同じように悩んでいる人がいたら、背中を押してあげたい
廣田:複数の領域を掛け算で、というのはわかるような気がします。自分の話で恐縮なのですが、僕は、元々理系でエンジニアを目指していたんですね。最初はテクノロジーを勉強していました。その後、最初の就職では、テレビ局でディレクターをやることになったんですね。
そして、今はソーシャルとかデジタルの戦略を立てたり、コミュニケーションの戦略を立てるプランナーをやっています。なので、「デジタル系のPRの戦略を考えて欲しい」とか、「オウンドメディアを使ってコンテンツマーケティングをやりたい」といった依頼が来るようになったんです。
今の広告の世界では、テクノロジーの話とコンテンツの話、また、それらをどのように組み合わせば良いか?どんなストーリーをつむいで行けばいいか?といった戦略の話が出来ないといけないわけですが、今になって、エンジニア時代のスキルと、ジャーナリスト時代の感性が役に立っているなと感じています。
最近は、クライアントが抱えている課題でも、答えを簡単には見つけにくい時代になってきていると感じています。専門的であることは非常に重要ですが、専門分野がひとつだと、それで課題を解決できないときに対応しきれません。
安藤:転職や独立をしても、あるいは海外でも使うことができる「ポータブルスキル」が必要ですね。代表的なものは語学やMBAのような経営の知識だと思います。そういうものだけではなく、「人から相談されやすい」とか「友達を作る能力」みたいな、今まで経験してきたことのなかで人から頼られるようなものを含めても良いと思います。その領域で100人中1位を目指して、試行錯誤しながら地道に磨いていくうちに「これでいいんだ」という確信が生まれていくと思います。私自身もそうでした。

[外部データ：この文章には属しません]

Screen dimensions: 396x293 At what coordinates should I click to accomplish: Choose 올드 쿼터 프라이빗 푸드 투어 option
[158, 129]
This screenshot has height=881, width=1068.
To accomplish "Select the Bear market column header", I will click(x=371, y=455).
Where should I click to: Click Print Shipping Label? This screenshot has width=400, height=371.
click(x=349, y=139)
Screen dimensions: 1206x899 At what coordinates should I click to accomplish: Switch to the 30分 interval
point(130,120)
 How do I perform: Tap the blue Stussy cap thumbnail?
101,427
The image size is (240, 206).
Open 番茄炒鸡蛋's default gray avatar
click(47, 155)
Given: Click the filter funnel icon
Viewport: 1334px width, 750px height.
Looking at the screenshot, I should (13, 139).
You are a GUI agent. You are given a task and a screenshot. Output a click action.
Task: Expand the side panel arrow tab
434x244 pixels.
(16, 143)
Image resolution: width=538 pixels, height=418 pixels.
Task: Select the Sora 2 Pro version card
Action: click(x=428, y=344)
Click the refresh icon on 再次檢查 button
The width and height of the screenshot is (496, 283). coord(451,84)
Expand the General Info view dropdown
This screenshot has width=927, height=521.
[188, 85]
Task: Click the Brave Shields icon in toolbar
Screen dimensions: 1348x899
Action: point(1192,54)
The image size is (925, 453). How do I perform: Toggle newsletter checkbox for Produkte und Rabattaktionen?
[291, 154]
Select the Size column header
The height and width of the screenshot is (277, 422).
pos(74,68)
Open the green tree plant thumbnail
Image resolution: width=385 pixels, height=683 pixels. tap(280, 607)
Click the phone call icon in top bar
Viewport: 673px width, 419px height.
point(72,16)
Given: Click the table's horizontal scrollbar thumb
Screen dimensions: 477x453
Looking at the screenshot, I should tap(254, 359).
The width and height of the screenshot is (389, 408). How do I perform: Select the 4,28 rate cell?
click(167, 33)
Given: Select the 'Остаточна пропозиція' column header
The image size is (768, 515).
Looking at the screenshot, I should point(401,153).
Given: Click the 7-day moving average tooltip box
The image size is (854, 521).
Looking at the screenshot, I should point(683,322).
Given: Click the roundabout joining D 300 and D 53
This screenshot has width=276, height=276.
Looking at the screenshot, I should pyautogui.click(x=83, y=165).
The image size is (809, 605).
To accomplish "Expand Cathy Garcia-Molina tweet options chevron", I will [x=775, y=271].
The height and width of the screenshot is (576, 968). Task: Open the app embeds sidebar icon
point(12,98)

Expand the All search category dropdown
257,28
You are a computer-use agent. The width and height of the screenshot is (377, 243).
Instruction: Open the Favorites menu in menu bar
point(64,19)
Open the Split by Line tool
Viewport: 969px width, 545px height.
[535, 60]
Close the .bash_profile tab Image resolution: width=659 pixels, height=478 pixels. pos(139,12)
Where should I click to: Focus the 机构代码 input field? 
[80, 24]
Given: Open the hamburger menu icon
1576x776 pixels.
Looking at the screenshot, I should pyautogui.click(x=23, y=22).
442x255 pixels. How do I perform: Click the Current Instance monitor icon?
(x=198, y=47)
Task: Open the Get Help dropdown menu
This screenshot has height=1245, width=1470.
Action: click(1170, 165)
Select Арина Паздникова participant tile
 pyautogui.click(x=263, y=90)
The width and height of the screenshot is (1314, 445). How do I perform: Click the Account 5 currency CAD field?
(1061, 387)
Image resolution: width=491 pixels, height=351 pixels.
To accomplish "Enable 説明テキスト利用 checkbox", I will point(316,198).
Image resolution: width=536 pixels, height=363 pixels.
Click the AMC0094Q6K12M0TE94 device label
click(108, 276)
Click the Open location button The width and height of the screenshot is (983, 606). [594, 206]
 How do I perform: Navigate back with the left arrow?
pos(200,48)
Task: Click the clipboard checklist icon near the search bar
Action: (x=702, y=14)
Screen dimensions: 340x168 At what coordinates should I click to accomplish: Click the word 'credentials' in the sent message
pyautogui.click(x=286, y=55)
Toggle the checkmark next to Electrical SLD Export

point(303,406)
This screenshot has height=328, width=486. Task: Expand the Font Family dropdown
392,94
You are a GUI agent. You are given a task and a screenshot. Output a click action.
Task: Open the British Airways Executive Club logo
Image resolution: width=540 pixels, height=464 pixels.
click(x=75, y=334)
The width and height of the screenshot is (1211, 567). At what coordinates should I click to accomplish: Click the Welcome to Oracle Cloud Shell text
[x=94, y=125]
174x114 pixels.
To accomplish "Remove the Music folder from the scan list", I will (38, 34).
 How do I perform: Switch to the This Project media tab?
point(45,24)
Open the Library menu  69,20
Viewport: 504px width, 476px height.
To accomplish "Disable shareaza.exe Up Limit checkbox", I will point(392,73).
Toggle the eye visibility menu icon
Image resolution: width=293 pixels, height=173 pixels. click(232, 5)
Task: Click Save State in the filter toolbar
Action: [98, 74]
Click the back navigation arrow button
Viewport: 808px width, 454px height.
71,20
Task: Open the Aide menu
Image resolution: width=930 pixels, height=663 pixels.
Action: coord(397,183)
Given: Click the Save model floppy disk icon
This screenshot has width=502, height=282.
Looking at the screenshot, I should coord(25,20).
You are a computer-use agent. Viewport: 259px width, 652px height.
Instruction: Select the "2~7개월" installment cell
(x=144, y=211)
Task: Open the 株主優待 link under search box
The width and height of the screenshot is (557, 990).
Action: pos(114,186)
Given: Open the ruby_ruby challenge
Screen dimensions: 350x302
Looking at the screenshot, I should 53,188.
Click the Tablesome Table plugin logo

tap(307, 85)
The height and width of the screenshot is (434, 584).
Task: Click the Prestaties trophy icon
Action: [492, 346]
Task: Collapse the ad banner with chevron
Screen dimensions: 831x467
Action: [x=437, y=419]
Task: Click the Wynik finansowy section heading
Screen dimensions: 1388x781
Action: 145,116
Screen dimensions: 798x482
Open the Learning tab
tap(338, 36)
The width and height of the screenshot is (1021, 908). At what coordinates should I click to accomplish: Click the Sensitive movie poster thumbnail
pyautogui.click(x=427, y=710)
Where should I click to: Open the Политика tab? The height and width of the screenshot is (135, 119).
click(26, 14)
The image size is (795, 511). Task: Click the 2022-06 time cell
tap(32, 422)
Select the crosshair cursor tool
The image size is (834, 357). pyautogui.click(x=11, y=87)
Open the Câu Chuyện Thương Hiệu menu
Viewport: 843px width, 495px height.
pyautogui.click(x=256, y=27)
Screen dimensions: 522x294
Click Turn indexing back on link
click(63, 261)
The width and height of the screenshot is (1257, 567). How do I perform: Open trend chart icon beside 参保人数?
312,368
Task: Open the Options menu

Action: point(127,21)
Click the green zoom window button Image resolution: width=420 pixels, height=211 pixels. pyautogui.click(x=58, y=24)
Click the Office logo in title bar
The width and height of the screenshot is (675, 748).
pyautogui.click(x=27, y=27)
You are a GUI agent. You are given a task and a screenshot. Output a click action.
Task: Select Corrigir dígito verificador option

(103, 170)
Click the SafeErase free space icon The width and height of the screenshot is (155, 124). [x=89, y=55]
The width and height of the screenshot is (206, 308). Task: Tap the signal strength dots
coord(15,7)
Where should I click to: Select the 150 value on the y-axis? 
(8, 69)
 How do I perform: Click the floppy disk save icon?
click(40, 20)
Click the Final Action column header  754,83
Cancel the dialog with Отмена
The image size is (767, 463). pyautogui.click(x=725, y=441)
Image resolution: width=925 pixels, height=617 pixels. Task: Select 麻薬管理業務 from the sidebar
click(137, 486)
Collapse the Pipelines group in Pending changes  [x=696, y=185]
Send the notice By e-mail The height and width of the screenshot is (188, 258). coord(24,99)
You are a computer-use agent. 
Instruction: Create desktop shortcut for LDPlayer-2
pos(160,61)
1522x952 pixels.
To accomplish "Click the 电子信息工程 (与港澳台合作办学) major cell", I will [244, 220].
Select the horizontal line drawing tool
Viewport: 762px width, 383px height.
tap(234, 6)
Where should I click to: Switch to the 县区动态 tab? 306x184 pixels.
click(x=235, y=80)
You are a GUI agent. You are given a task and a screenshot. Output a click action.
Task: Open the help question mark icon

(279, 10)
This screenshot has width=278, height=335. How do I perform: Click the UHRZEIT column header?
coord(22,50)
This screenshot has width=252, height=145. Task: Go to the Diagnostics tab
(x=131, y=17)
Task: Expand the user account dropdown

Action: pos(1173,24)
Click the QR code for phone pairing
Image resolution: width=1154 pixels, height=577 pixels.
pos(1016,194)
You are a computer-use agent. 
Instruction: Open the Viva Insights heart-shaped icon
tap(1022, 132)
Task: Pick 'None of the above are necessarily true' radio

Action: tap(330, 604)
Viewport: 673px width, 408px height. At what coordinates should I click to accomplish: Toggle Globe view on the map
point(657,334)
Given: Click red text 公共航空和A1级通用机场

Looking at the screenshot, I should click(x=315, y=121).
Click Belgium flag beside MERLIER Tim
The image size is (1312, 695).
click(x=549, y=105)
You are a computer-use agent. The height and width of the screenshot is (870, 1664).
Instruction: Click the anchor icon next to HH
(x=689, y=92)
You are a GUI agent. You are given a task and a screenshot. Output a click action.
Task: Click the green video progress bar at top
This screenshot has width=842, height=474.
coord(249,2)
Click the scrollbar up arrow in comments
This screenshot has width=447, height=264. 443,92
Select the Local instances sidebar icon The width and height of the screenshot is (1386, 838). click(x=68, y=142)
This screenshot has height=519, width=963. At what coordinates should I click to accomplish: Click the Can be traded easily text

廣田:これまでの対談をとおしてお話を伺ってきた人達も、答えがない場所で試行錯誤をしている人達でした。マーケティングの用語では「PDCA」と言ったりしますが、試行錯誤を繰り返した人に一番知見が溜まっていくんですよね。答えはすぐには見つからないかもしれないけれど、あきらめずにやり続ける人が成功し、その人自身のあり方が答えになっていく、ということかもしれませんね。
安藤:当然、最初は悩みや迷いはあって、不安です。ひとつの専門を極めていった方が良いのかも、という思いはずっとありました。いろいろなことを試しながら自信をつけていった感じです。スマホ向け放送局から番組のMCをやってくださいと頼まれたり、企業から新規事業について意見をくださいと言われても、やったことがないので最初は不安なんですけど、逃げずに取り組むことで新しいアイディアや、専門的にやっている人達には見えにくい課題に気づいたりできるようになりました。そういった仕事を評価してもらい、手応えを感じていくなかで、いろいろな領域を横断してやっていることへの迷いやコンプレックスがなくなっていきました。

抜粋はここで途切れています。